The present observations of NFKB1 overexpression in PLS may, to some extent, refer to the results of our previous research on pro-inflammatory cytokines’ gene expression in penile lichen sclerosus (PLS) [9]. The overexpression of IL-1A, IL-6, INF-γ and IL-1B (in severe cases) in the PLS-inflamed samples was observed. Moreover, there was a significant upregulation of IL-1A and IL-6 mRNA levels in samples of patients suffering from micro-incontinence [9]. Based on the NFKB1 activation via the canonical pathway [3], we indirectly confirmed that pro-inflammatory cytokines are mainly responsible for NFKB1 overexpression in PLS. Moreover, low levels of serum CRP corroborate a lack of a general immune response to possible bacterial infection. The association of NFKB1 activation with overexpression of pro-inflammatory cytokines in PLS may be explained by the possible influence of reactive oxygen species in PLS development [33] and the inflammatory process in general [34]. Paulis and Berardesca suggested that oxidative stress during PLS may contribute to DNA damage, followed by lipid peroxidation. They also suggested that epidermal atrophy and such lesions may lead to precancerous lesions [33]. Such a pathway cannot be omitted in further research on PLS and penile dermatoses. Moreover, antioxidant agents should be tested in the aforementioned mentioned diseases [33].

We suggest that high NFKB1 levels in PLS patients with MI probably results from the irritating effect of urine. The most recent results of Koudounas et al. [35] on a human model of incontinence-associated dermatitis are in line with our recent results [9]. The authors analyzed ELISA concentrations of proinflammatory cytokines in skin biofluids after exposure of the forearm of 10 healthy persons to synthetic urine or synthetic feces.
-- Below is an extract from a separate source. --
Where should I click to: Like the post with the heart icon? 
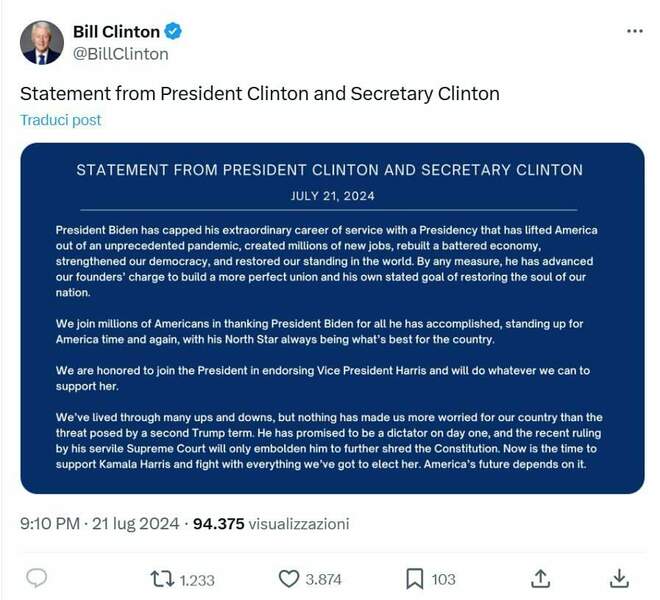[289, 578]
They noted upregulation of IL-1α, IL-1RA, TNF-α and IL-1α /IL-1RA ratios, as well as time-dependent increase of IL-1B and observed some differences in the inflammatory mechanisms of incontinence-associated dermatitis, depending on the moisture source. On the basis of these results [35] and our previous data [9], we suggest that urine can indirectly activate the canonical NF–κB pathway, with all subsequent consequences. Although there is no data regarding this pathway and PLS, we suggest that NKFB1 overexpression may be involved in disease progression. This follows from the positive correlation between the gene level and disease severity. On the contrary, since the occurrence of micro-incontinence in PC was neither associated with NFKB1/2 nor cytokine profiles (IL-1A, IL-6, INF-γ, IL-1RN, TGFβ and IL-1B; data not published), it seems that the influence of the irritating effect of urine does not play central role in the development of penis cancer as observed in PLS.

Zoon balanitis is a rare penile dermatosis [11]. Therefore, only four specimens have been collected in nearly two years. Nonetheless, preliminary results showed no differences in the expression levels of NFKB1 and NFKB2. It seems that this disease may be involved with inflammatory pathway(s) apart from PLS or PC.

5. Conclusions

The progression of PLS may be connected to the overexpression of the NFKB1 gene as an indirect result of the irritation effect of urine, which triggers production of pro-inflammatory cytokines. In PC, both canonical and non-canonical NF–κB axes may be activated. Therefore, we suggest that further studies on NF–κB pathway in penile cancer and dermatoses are necessary. Based on obtained results, we plan to increase the panel of analyzed cytokines to a broader group of patients.